Estaba sentada con Courtney en el laboratorio de ciencias naturales. Por regla general no solía escoger a Courtney como compañera en el laboratorio, no era precisamente una lumbrera, pero no parecía importar mucho. La señora Aracort era la maestra-consejera de las animadoras, y Courtney era una de ellas. Por malos que fueran los trabajos de laboratorio de éstas, no se sabía cómo, se las arreglaban siempre para sacar sobresaliente.
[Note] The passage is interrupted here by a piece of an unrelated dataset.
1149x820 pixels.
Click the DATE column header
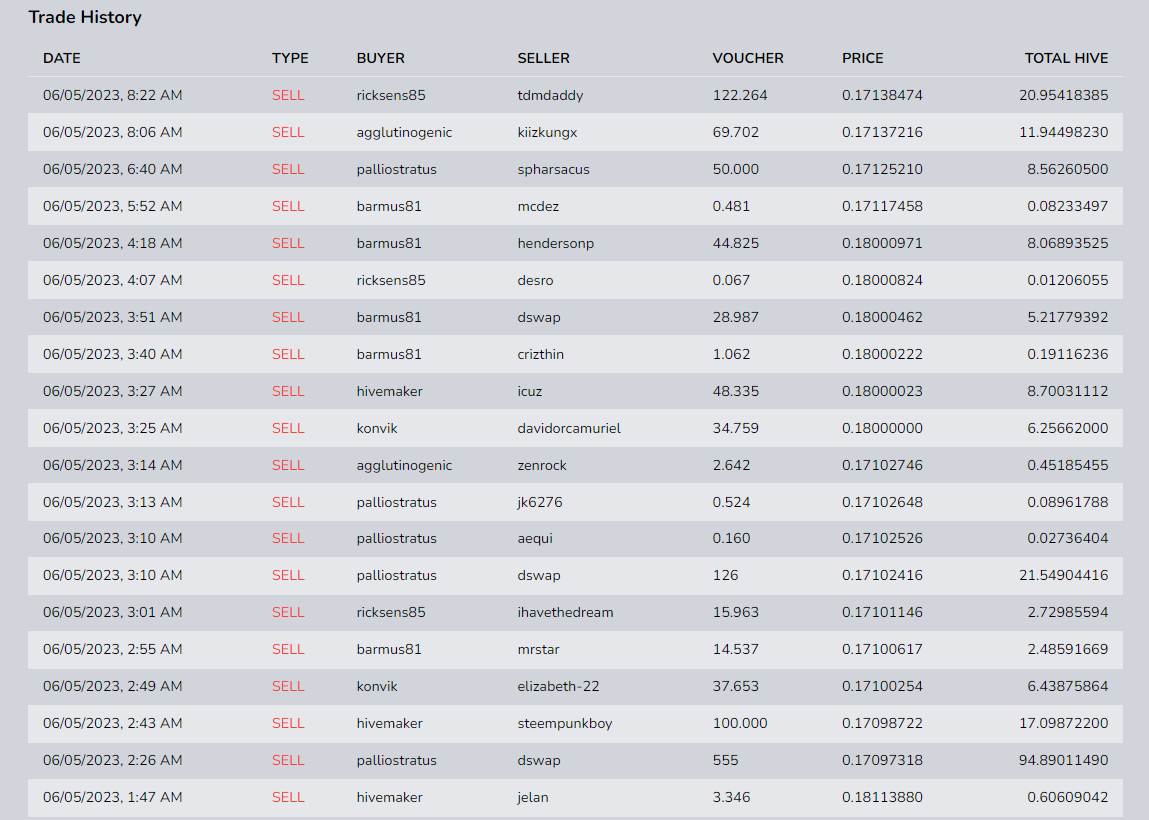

En la mesa de delante, junto a la señora Aracort, había un cerebro de gato disecado. Olía a formol y parecía el de un gato atropellado en una cuneta. Por si no era suficiente, acababan de volver de la hora del almuerzo. («Esa cosa —había comentado Courtney con un escalofrío—, va a hacer que me vuelva aún más bulímica».) Josie intentaba no mirarlo mientras trabajaba en su proyecto para la clase: a cada alumno se le había proporcionado una computadora portátil Dell con conexión inalámbrica a Internet para que navegaran por la Red en busca de ejemplos de investigación animal humana. Hasta el momento, Josie había encontrado un estudio sobre primates llevado a cabo por un fabricante de pastillas contra la alergia, por el que se volvía asmáticos a los monos para luego curarlos; y otro estudio concerniente a cachorros y al síndrome de muerte súbita infantil.

Por error, le dio a otro botón del navegador y fue a parar a una página del periódico
Boston Globe
. En la pantalla apareció información electoral, sobre la pugna entre la titular de la plaza de fiscal del distrito y su oponente: el decano de la facultad de derecho de Harvard, un hombre llamado Logan Rourke.

Josie sintió como si se le encogiera el estómago. No podía haber más de un hombre con ese nombre y apellido. ¿O sí? Entornó los ojos, acercándose a la pantalla, pero la fotografía era granulosa, y el sol reflejaba.

—Pero ¿qué haces? —le susurró Courtney.

Josie sacudió la cabeza y cerró la tapa del portátil, como si así pudiera guardar su secreto.

Nunca lo hacía en uno de los urinarios. Aunque tuviera muchas ganas de orinar, a Peter no le gustaba ponerse de pie junto a algún gigantón de algún curso superior que pudiera hacer algún comentario acerca de, bueno, del hecho de que él fuera un canijo de noveno, en particular por lo que se refería a sus partes bajas. Prefería meterse en un retrete y cerrar la puerta para poder tener intimidad.